Singles from River Deep – Mountain High
- "River Deep – Mountain High" Released: 1966; "A Love Like Yours (Don't Come Knocking Everyday)" Released: 1966; "I'll Never Need More Than This" Released: 1967; "River Deep – Mountain High" Released: 1969 (reissue); "A Love Like Yours (Don't Come Knocking Everyday)" Released: 1970 (reissue);

= River Deep – Mountain High (album) =

River Deep – Mountain High is a studio album by Ike & Tina Turner. It was originally released by London Records in the UK in 1966, and later A&M Records in the US in 1969. In 2017, Pitchfork ranked it at No. 40 on their list of the 200 Best Albums of the 1960s.

== Background and recording ==
After watching Ike & Tina Turner perform in a club on the Sunset Strip, producer Phil Spector invited them to perform on The Big T.N.T Show in 1965. Spector wanted to produce for Tina Turner and sign the duo to his Philles label. He negotiated a deal with Ike Turner for creative control over his sessions with Tina Turner, but Ike & Tina Turner were still signed to Loma Records, a subsidiary of Warner Bros. Records. Spector negotiated a deal with their manager Bob Krasnow, also head of Loma, offering $20,000 to have them released from their contract. Spector signed Ike & Tina Turner and the Ikettes to his label in April 1966.
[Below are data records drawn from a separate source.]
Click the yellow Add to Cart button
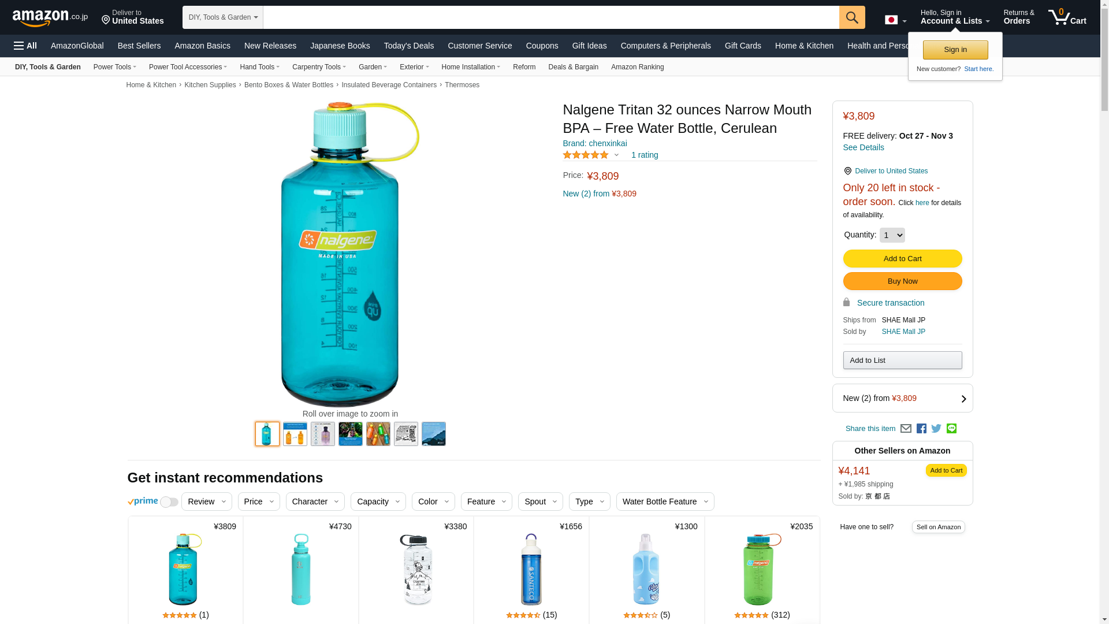 (902, 258)
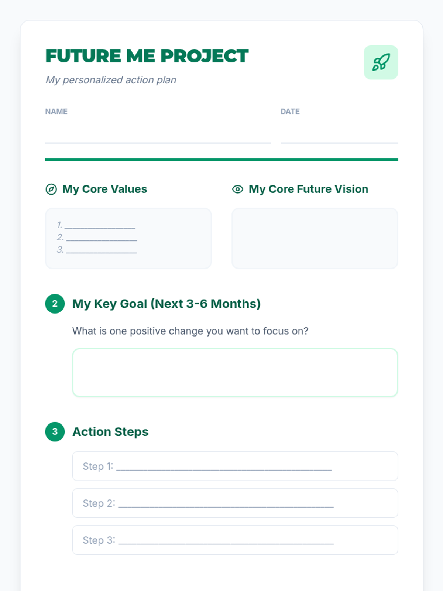Click the eye icon beside My Core Future Vision
443x591 pixels.
[x=237, y=189]
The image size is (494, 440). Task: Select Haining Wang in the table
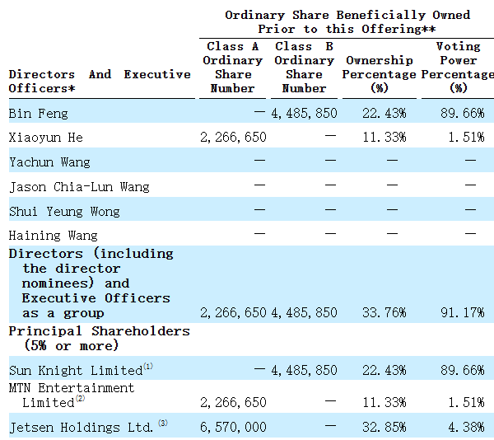(x=53, y=236)
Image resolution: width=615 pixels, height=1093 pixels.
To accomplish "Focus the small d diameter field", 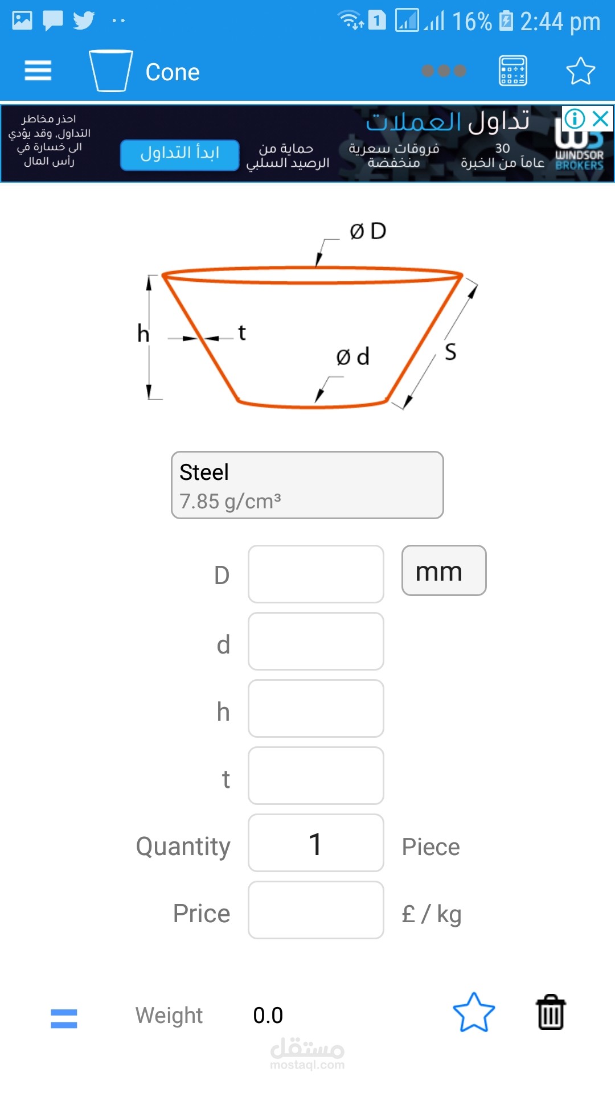I will 316,642.
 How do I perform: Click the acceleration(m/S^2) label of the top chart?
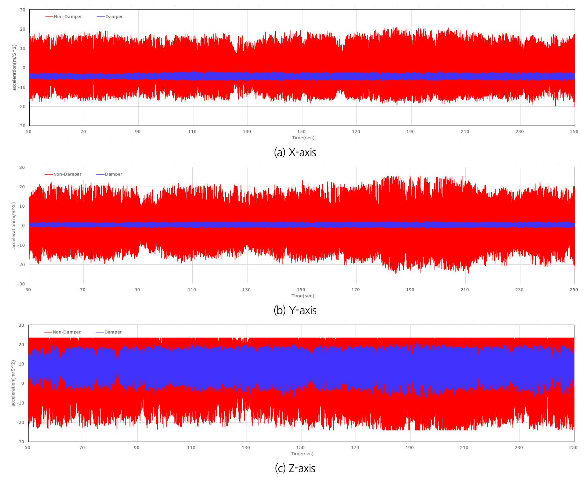pyautogui.click(x=14, y=68)
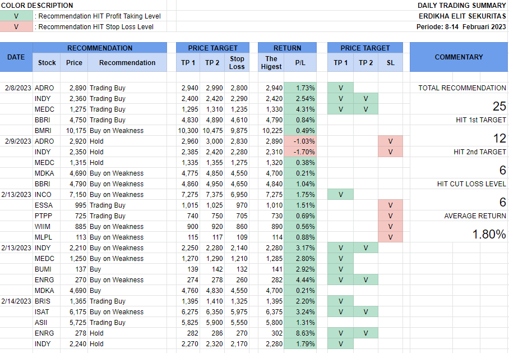Viewport: 509px width, 353px height.
Task: Select the 1.80% average return value
Action: pyautogui.click(x=489, y=235)
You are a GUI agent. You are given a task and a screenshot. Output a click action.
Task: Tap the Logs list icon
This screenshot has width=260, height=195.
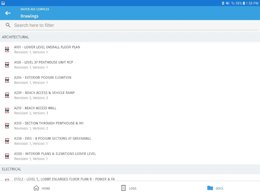point(124,188)
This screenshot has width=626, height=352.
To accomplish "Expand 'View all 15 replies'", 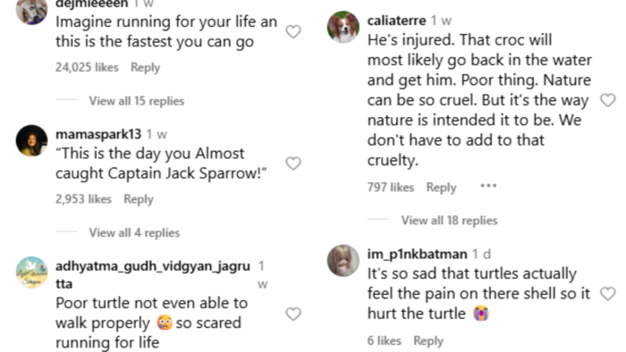I will coord(137,101).
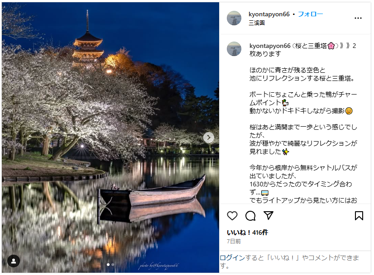Show tagged people via person icon

(14, 261)
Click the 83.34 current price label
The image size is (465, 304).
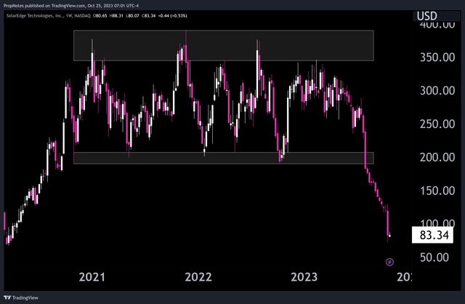tap(434, 236)
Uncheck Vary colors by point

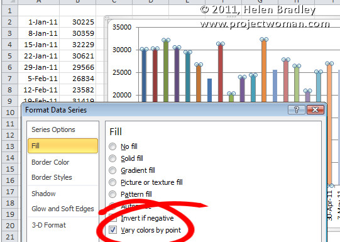coord(112,230)

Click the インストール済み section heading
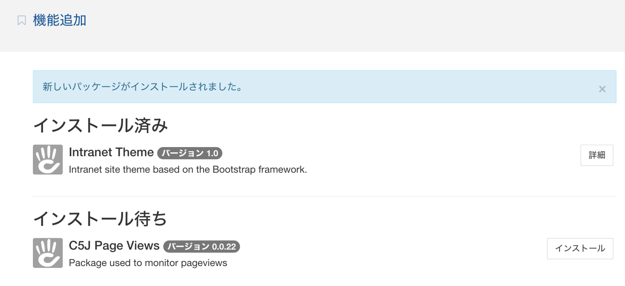tap(100, 126)
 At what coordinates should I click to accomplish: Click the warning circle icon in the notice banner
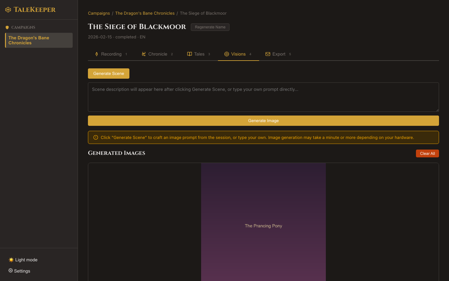click(x=95, y=137)
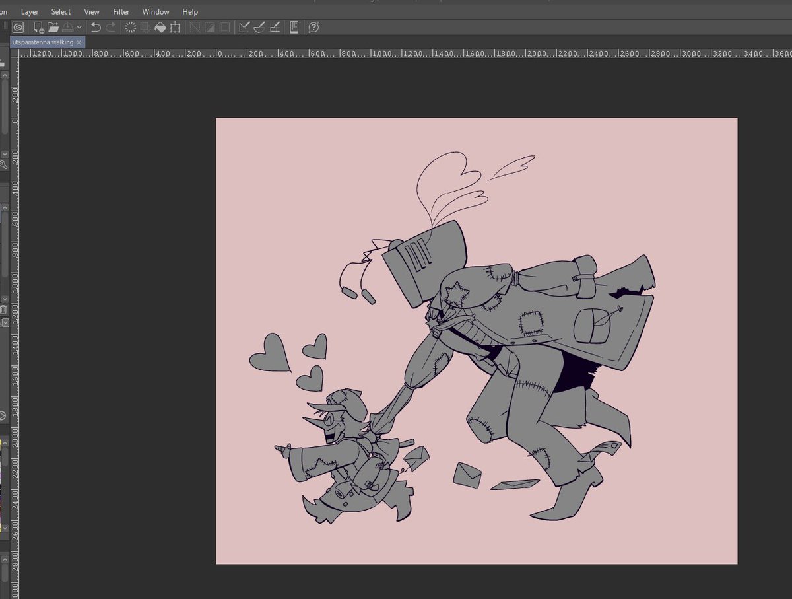Toggle Snap to Special Ruler
The height and width of the screenshot is (599, 792).
pos(259,27)
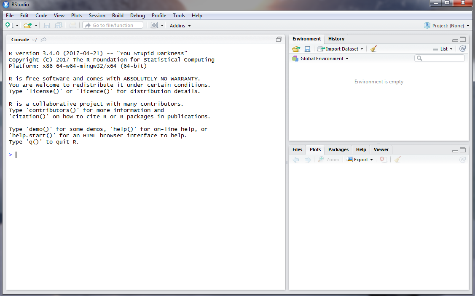
Task: Switch to the Packages tab
Action: [338, 149]
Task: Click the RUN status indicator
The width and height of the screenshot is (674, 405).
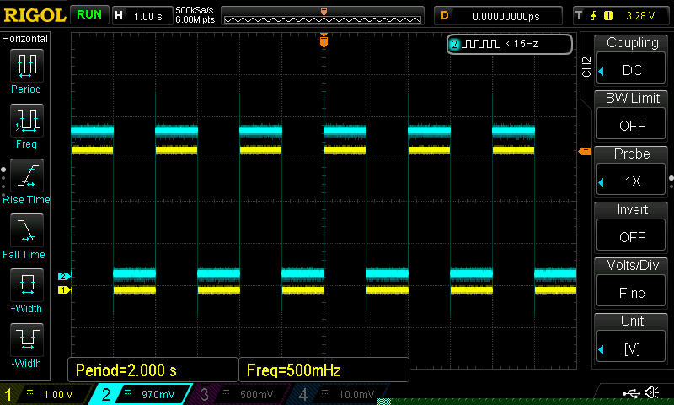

By the time Ike & Tina Turner signed to Philles, the album had already been recorded at Gold Star Studios in March 1966. Phil Spector produced six songs using his wall of sound technique, including the title track, which was the first of three singles. Ike Turner produced the remaining tracks which are mostly re-recordings of Ike & Tina Turner's earlier hits. The Ikettes, which included P.P. Arnold, provided backing vocals on the Turner-produced side of the album.

The first single "River Deep – Mountain High" was released in May 1966 and peaked at No. 88 on Billboard Hot 100. The single was a hit in Europe, reaching No. 3 in the UK and No. 1 in Spain. The second single, "I'll Never Need More Than This", was not included on the original album. It missed the Billboard Hot 100, peaking at No. 115 on Bubbling Under the Hot 100. It reached No. 64 in the UK. Tina Turner promoted the single on American Bandstand in 1967. The third single, "A Love Like Yours (Don't Come Knocking Everyday)", reached No. 16 in the UK.

== Releases ==

=== 1966 ===
River Deep – Mountain High was intended to be released on Phil Spector's Philles label as LP-4011 in the US, but it was shelved when the single "River Deep – Mountain High" did not do well on the charts. Only a few copies of LP-4011 were pressed, the covers were never printed, before it was canceled by Philles. However, the single was successful in England. By popular demand, Spector released the album in the UK with liner notes written by Decca's promotion man Tony Hall. Hall included a quote from Spector stating, "We can only assume that England is more appreciative of talent and exciting music than the U.S." Actor Dennis Hopper shot the cover of the album. The album peaked at No. 27 in the UK.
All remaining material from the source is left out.